» **Work request**
Scan the records for the word "screenshot". Copy each line that includes it.

___ Listed records

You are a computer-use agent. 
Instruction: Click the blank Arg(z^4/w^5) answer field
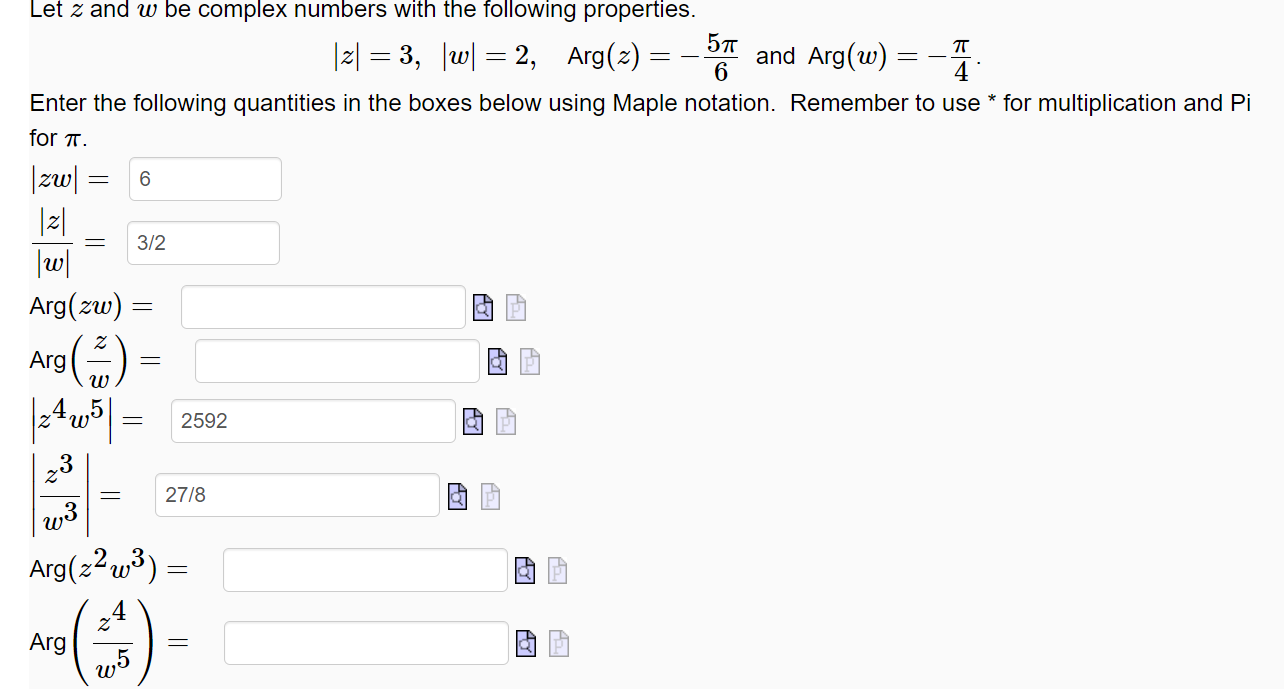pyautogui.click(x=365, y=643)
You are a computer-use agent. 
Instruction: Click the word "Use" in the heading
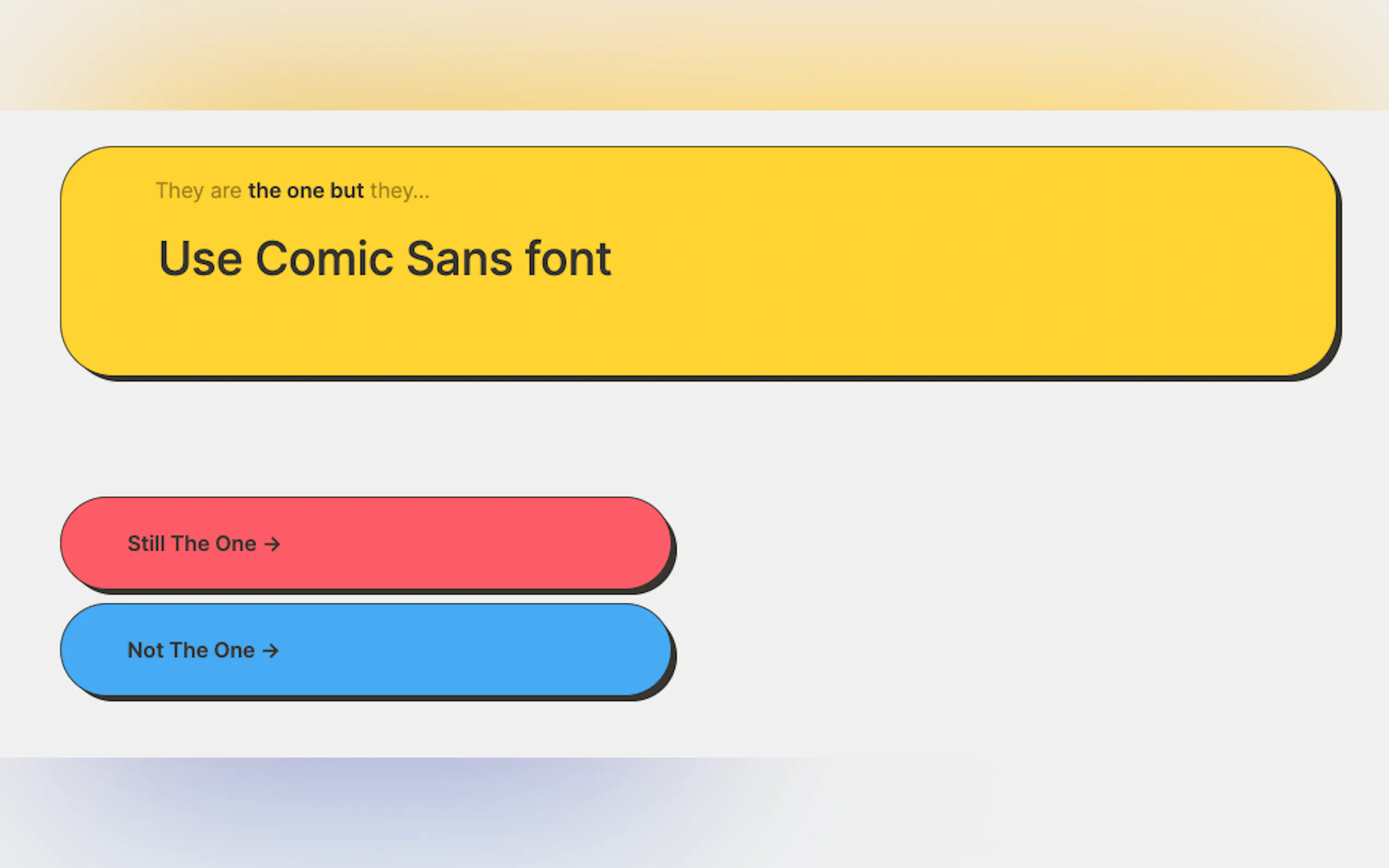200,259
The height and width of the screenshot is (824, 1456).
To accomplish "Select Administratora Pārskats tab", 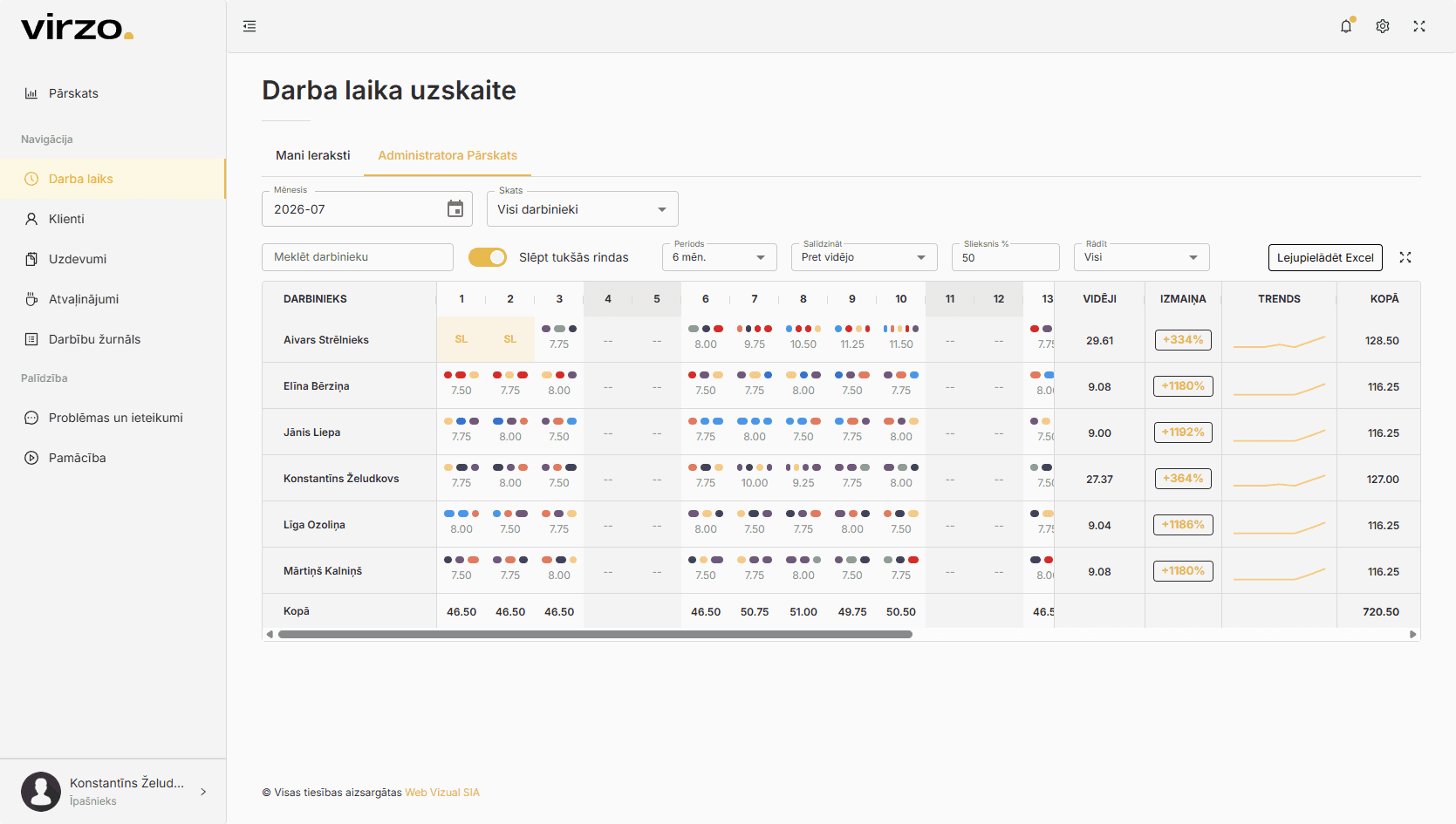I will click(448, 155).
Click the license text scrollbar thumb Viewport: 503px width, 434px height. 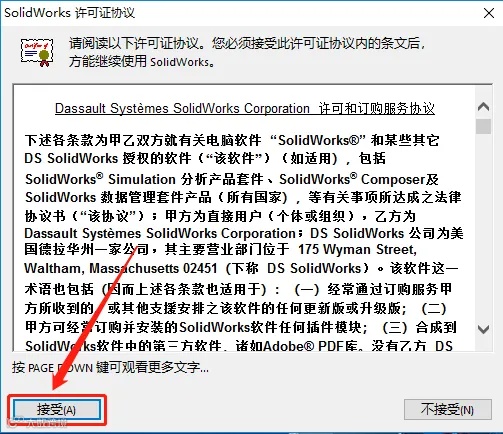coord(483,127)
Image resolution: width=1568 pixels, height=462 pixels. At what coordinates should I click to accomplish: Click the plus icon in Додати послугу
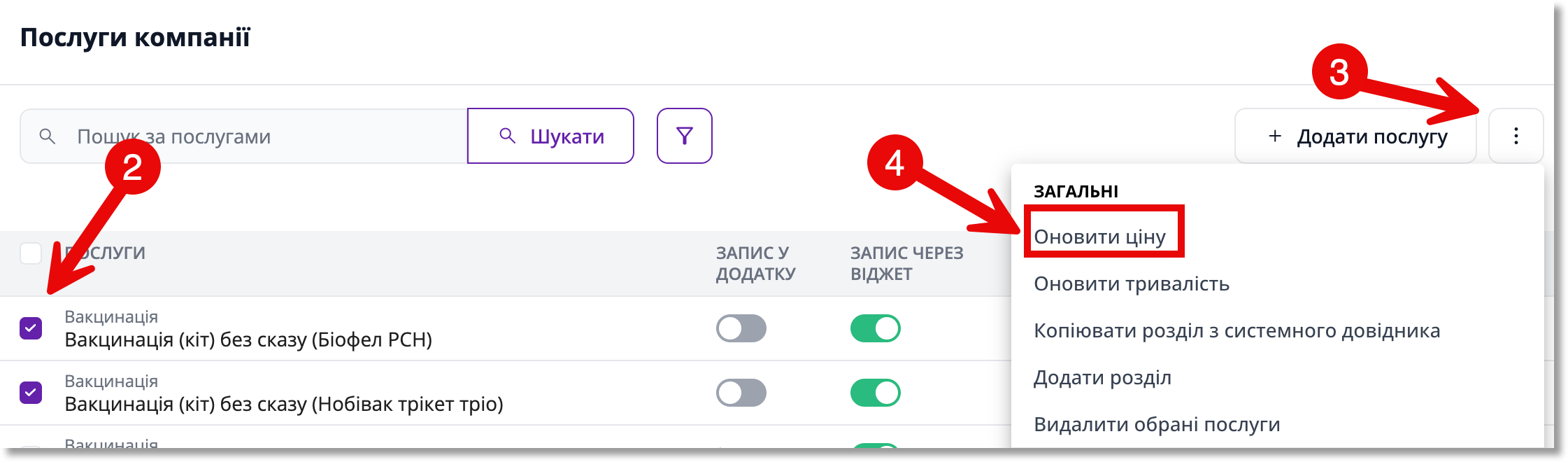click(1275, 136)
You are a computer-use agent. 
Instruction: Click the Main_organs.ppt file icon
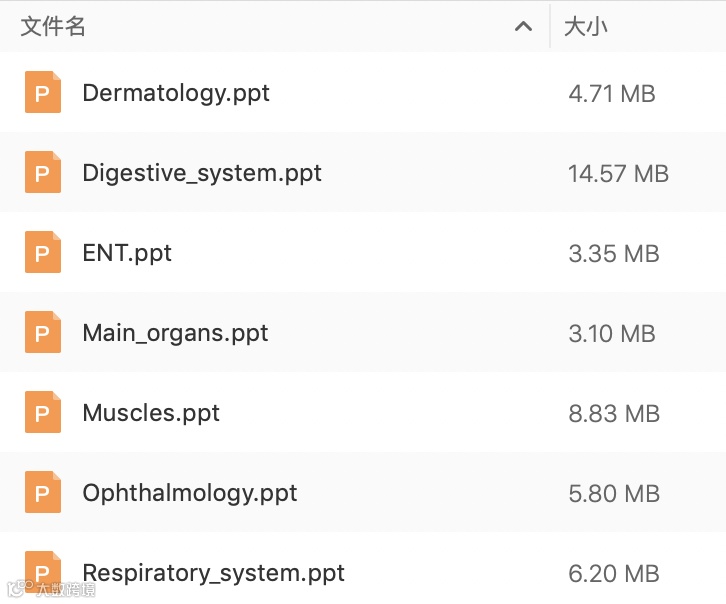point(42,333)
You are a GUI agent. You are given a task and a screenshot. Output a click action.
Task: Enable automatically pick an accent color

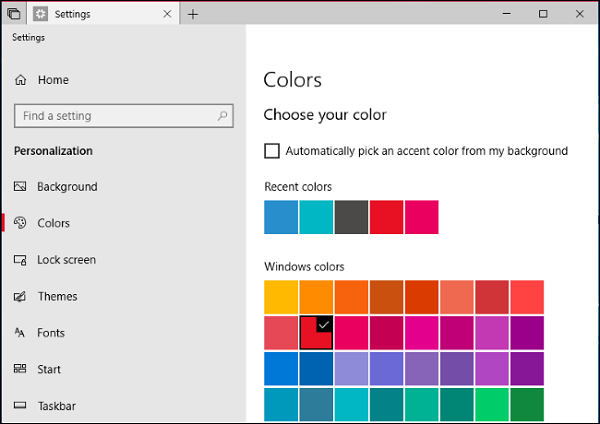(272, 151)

______

» **Response area**
The height and width of the screenshot is (824, 1456).
You are a GUI agent. You are given a task and a screenshot. Output a click action.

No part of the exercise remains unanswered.